DUPE talks to Luke Burton about inspiration, ambivalence and heritage
Who are you and what do you do?
My name is Luke Burton, I am an artist and I mostly procrastinate with interludes of intense, ill-considered, yet often rewarding and occasionally triumphant production.
Image: Ambivalent Man with Fountain, 2015, ink emulsion on paper, 210cm x 180cm
Describe your practice in 5 words.
Things you must(n’t) leave behind.
Image: Diapers, 2015, plastic bag, tissue, photograph, spray paint, emulsion, indian ink, dimensions variable
Who or what inspires you?
This is the dream and nightmare question! I have the short and prosaic answer: everything! The long and real and contingent answer is in the form a very incomplete list…
1) People I know who have the capacity to love the whos and whats passionately, messily, precisely, and without totally compromising the who for the what. I basically just mean managing to be a compassionate and kind and generous person to those around you and still sustain a fierce passion for your work.
2) James Baldwin’s novels Giovanni’s Room and Go Tell it on the Mountain - his artistry in being blindingly and bewitchingly bright and expressive AT THE SAME TIME...it’s possible! I love his care for minor characters too which, in just a few pages, can feel devastating. I’ve just started reading Another Country…

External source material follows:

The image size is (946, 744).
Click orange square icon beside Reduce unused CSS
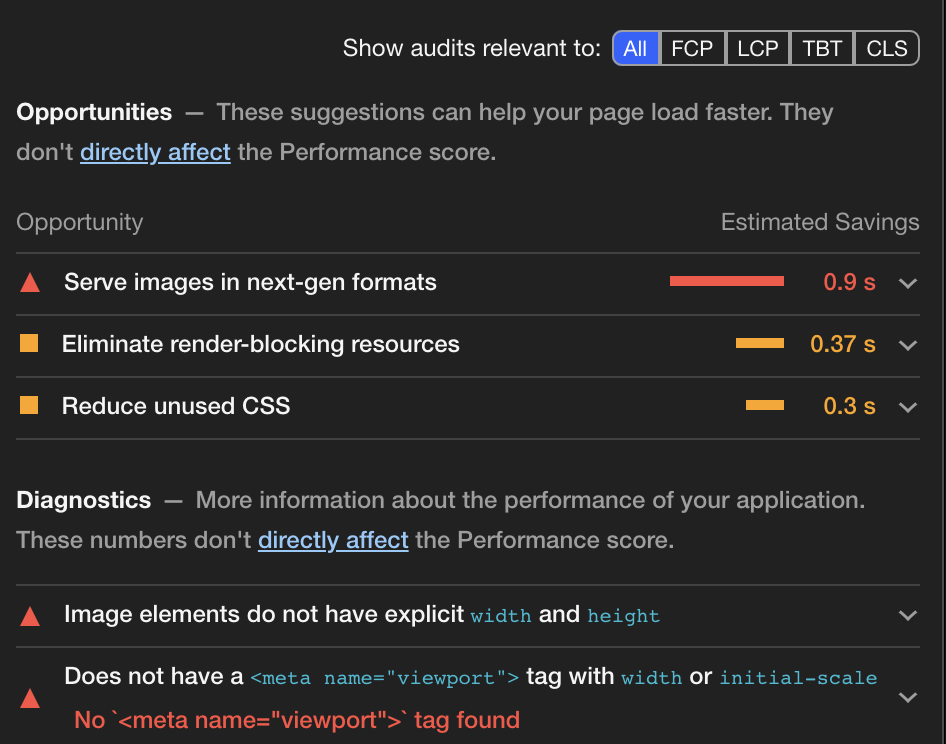(29, 406)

3) Lee Krasner’s Gothic Landscape. It’s got so many of the attributes I want in painting.
Image: Filigree Endings, Bosse and Baum, solo show 27th February-26th March Photographed by Oskar Proctor
4) Deliberate shallowness that suggests great depth. Henri Matisse understood this. And one of his peers, Gertrude Stein, did exactly this in The World is Round, a children’s story that distils the ‘difficulty’ of her writing into something totally approachable and playful. This idea of something superficial, surface-laden intimating profundity is also one of the reasons I am so interested in the inheritance of decorative and ornamental visual languages.
"Once upon a time the world was round and you could go on it around and around.

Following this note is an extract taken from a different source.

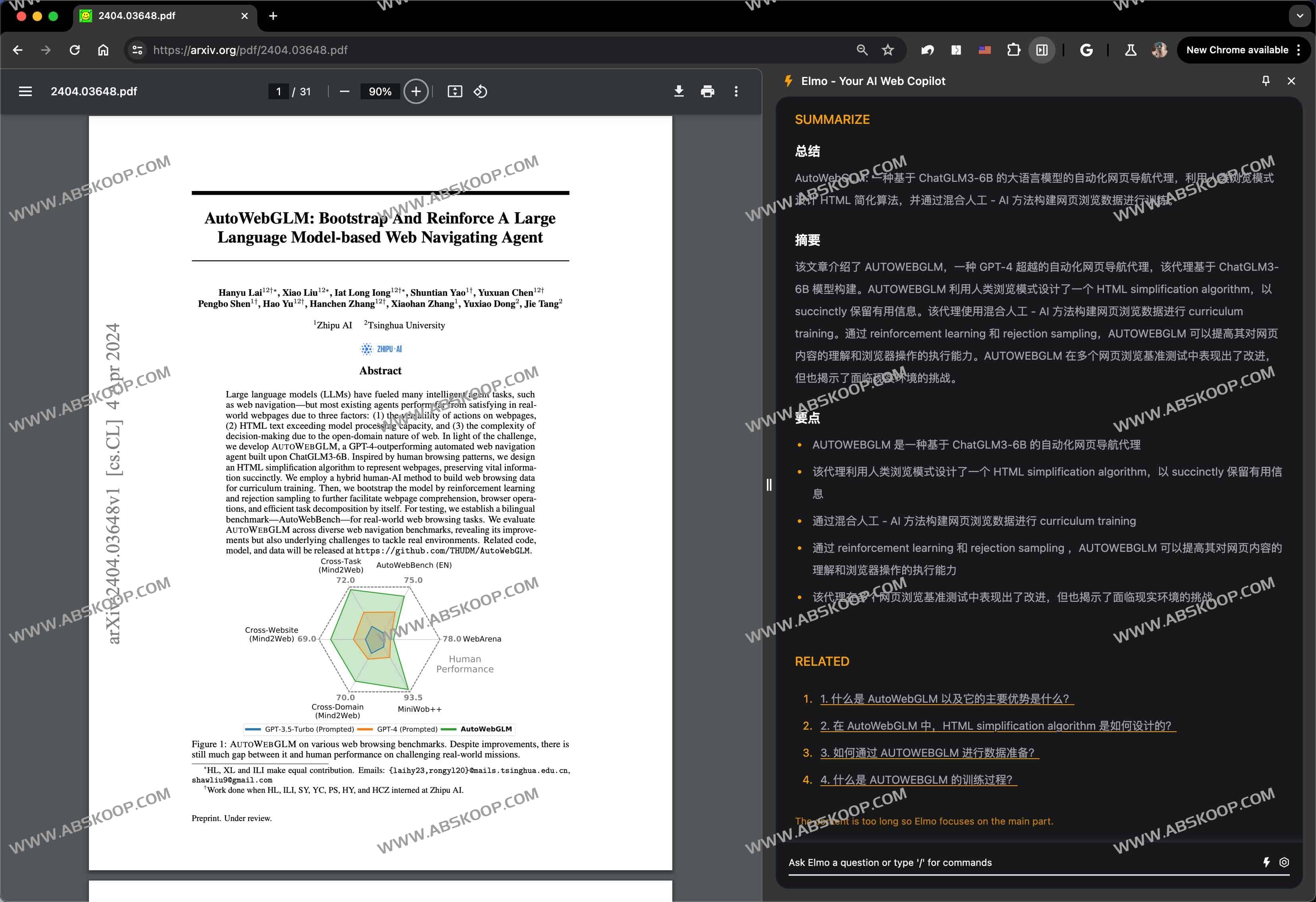Image resolution: width=1316 pixels, height=902 pixels.
Task: Expand question about AUTOWEBGLM training process
Action: [x=916, y=778]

Everywhere there was somewhere and everywhere there were men women children dogs cows wild pigs little rabbits cats lizards and animals. That is the way it was. And everybody dogs cats sheep rabbits and lizards and children all wanted to tell everybody all about it and they wanted to tell all about themselves.
And then there was Rose.
Rose was her name and would she have been rose if her name had not been Rose. She used to think and then she used to think again."
The World is Round, Gertrude Stein
5) Artists who quietly get on with making and thinking and being hopeful, if not certain, that what they will contribute to the world is worthy of it and that the world is worthy of their contribution too. That these two dynamics are in cahoots and we must face this and make work in the face of this. And of course that these things are done with the very real prospect of on-your-own-terms failure...all of which produce a kind of series of Beckett moments: ‘...you must go on, I can't go on, I'll go on’.

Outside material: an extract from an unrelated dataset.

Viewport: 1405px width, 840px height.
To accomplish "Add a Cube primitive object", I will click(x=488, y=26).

Image: Hanging Basket, 2015, brass, acrylic, silk, studio dirt. Photographed by Oskar Proctor
6) Almost everyday for the last ten years I have thought about Ken Jacob’s Little Stabs at Happiness, a film so perfect and perfectly full of youth and exuberance that I want to consume its spirit and birth it and kill it and never think about it again whilst always having it with me, like a little bird of paradise on my shoulder. It’s actually available on YouTube and better than seeing the Lux’s (perhaps overused) print on 16mm - though if you can see it on celluloid with a decent print, that would be ideal. It has all the characteristics and productive contrasts I have affinity with. It’s camerawork is loose and yet purposeful and painterly; it has a hyper sensitive relationship between image and music and song and the human voice; it has a cool temperament but represents what I would call muggy if not downright stormy relationships utterly tenderly - Ken Jacob’s voiceover candidly but cheekily declares he ‘doesn’t speak’ to anyone in the film anymore. Oh, and two more words: Jack Smith. A performer so electric that he can merely tilt his head up for a moment and it produce all manner of filmic and psychic consequences!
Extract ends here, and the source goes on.